I think you can do this, but you end up pushing the security problem somewhere else. Is there any reason that "secret" cannot be encrypted using (for simplicity) your favourite symmetric key algorithm? The gimmeTheSecret() method would have to take an additional parameter being the secret key use to decrypt the secret.

Of course then the problem becomes that this secret key needs to be known and entered by a user or a machine storing it somewhere securely. You could use some kind of Hardware Security Module depending on how sensitive the data is and how much you want to spend!

Assuming information passed to method calls are safe, a key is a good solution. The key doesn't need to be stored anywhere in the app, and because of this, the information can't be accessed through Java only.

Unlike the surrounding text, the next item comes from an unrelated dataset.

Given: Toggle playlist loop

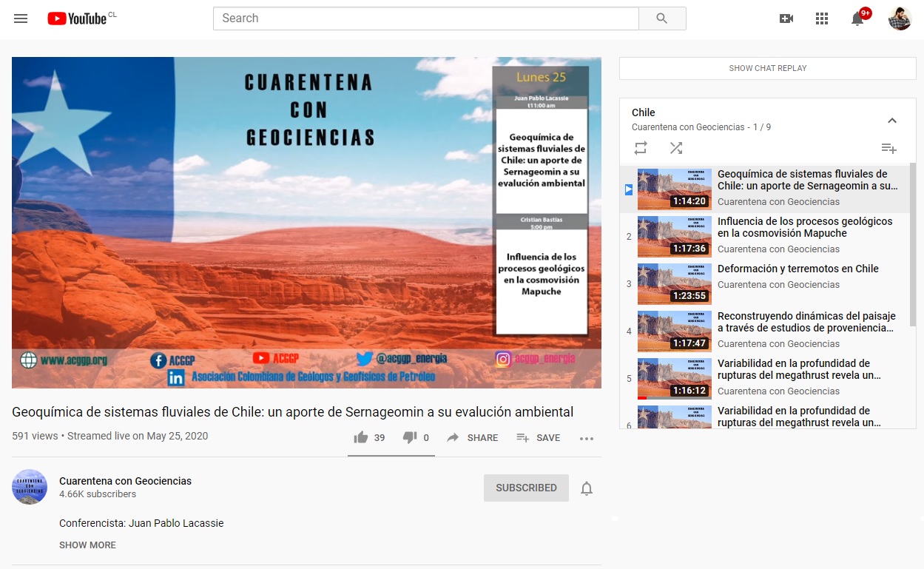Looking at the screenshot, I should click(641, 148).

It gets interesting if you want a way to share the secret with others without giving them your key, which is what the shareSecret method is for below. However, it becomes tricky managing this. One process could be:

1) The secret seeker requests access, entering a temp key that is stored

2) The secret keeper grants access with their key, the temp key is deleted, and a temp Safe object is created that works for the temp key.

3) The secret seeker enters the temp key and a permanent key, the temp Safe object is deleted, and a new permanent Safe object is created that can be accessed with the permanent key.

Again, assuming parameters passed to method calls are safe, the main problem with the above procedure is that someone could have hijacked the temp key between 1 and 2 and use it to view the temp secret between steps 2 and 3. However, it would make it tougher to crack than storing it in a plain-text string.

public final class Safe {
    private String secret;

    public Safe(String secret, String key){
        this.secret = encode(secret, key}

    public String getSecret(String key){
        return decode(this.secret, credentials);
    }

    public Safe shareSecret(String fromKey, String toKey){
        return new Safe(decode(this.secret, fromKey), toKey); 
    }

    private String encode(String secret, String key){
       //Code to encode the secret based on key here...
    }

    private String decode(String secret, String key){
       //Code to decode the secret based on key here...
    }
}

http://code.google.com/p/joe-e/ is an object-capability subset of java which is meant to allow decomposable security -- the ability for one part of a program to preserve its security properties even when other parts of the program are controlled, compromised, or manipulated by an attacker.

That said, valid JVMs are allowed to extend the semantics of the language with additional language facilities, such as the ability to attach a debugger at runtime. Code that can use Runtime to invoke shell access could attach a debugger to many stock JVMs and work around private access limitations even if the JVM is set up so that normal reflection respects field privateness.

Joe-E disallows a lot of the reflective abuses of information hiding that could complicate this, and of course disallows unfiltered access to Runtime.